According to the RIAA it would be costly for streaming services credit everyone who’s involved in the creative process. In addition, they simply might not have the screen real estate to pull this off.
“If a statutory attribution right suddenly required these services to provide attribution to others involved in the creative process, that would presumably require costly changes to their user interfaces and push them up against the size limitations of their display screens.”
This means less money for the artists and more clutter on the screen, according to the music group. Music fans probably wouldn’t want to see the list of everyone who worked on a song anyway, they claim.
“To continue growing, streaming services must provide a compelling product to consumers. Providing a long list of on-screen attributions would not make for an engaging or useful experience for consumers,” RIAA writes.
The streaming example is just one of the many issues that may arise, in the eyes of the record labels. They also expect problems with tracks that are played on the radio, or in commercials, where full credits are rarely given.

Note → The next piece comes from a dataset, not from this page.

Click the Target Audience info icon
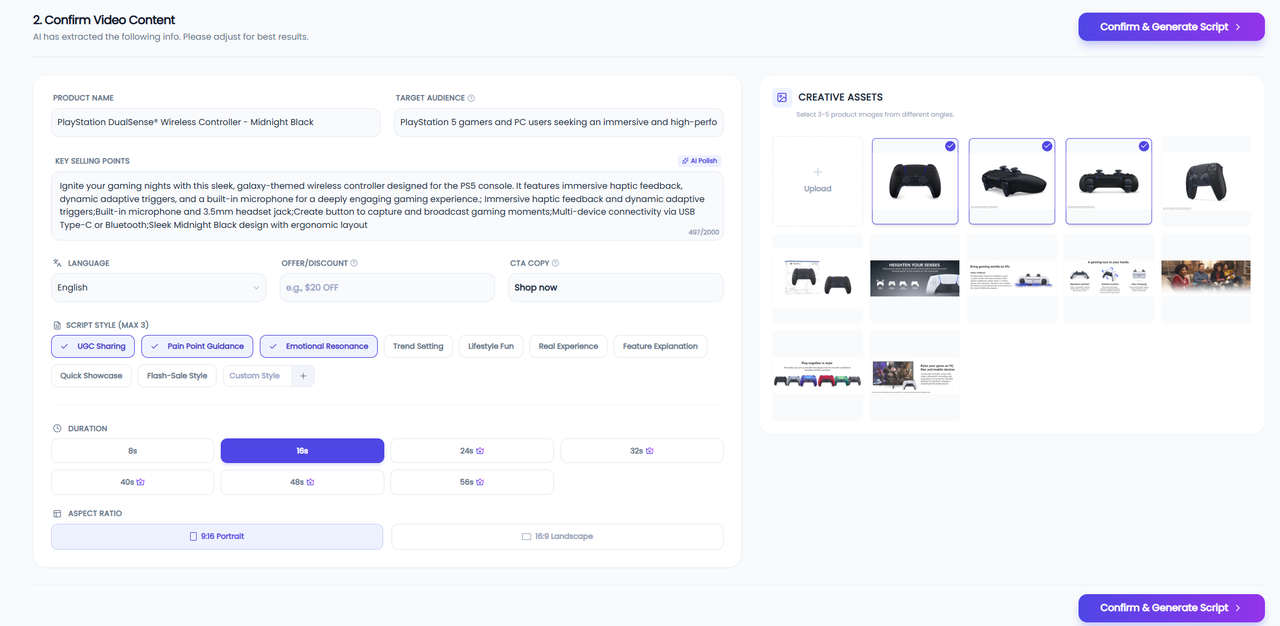This screenshot has height=626, width=1280. [x=471, y=98]
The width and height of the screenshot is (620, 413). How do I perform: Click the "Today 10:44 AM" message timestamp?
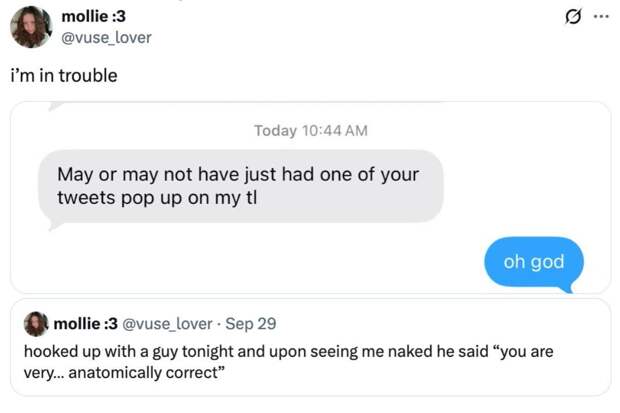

Interestingly, many of the artists the RIAA claims to represent don’t agree with the group’s comments.
Music Creators North America and The Future of Music Coalition, for example, believe that artists should have statutory moral rights. The latter group argues that, currently, small artists are often powerless against large corporations.
“Moral rights would serve to alleviate the powerlessness faced by creators who often must relinquish their copyright to make a living from their work. These creators should still be provided some right of attribution and integrity as these affect a creator’s reputation and ultimately livelihood.”
The Future of Music Coalition disagrees with the paternalistic perspective that the public isn’t interested in detailed information about the creators of music.
“While interest levels may vary, a significant portion of the public has a great interest in understanding who exactly contributed to the creation works of art which they admire,” they write (pdf).
Knowing who’s involved requires attribution, so it’s crucial that this information becomes available, they argue.
“Music enthusiasts revel in the details of music they adore, but when care is not taken to document and preserve that information, those details can often lost over time and eventually unattainable.”
“To argue that the public generally has a homogenously disinterested opinion of creators is insulting both to the public and to creators,” The Future of Music Coalition adds.
The above shows that the rights of artists are clearly not always aligned with the interests of record labels.
Interestingly, the RIAA and MPAA do agree with major tech companies and civil rights groups such as EFF and Public Knowledge. These are also against new moral rights, albeit for different reasons.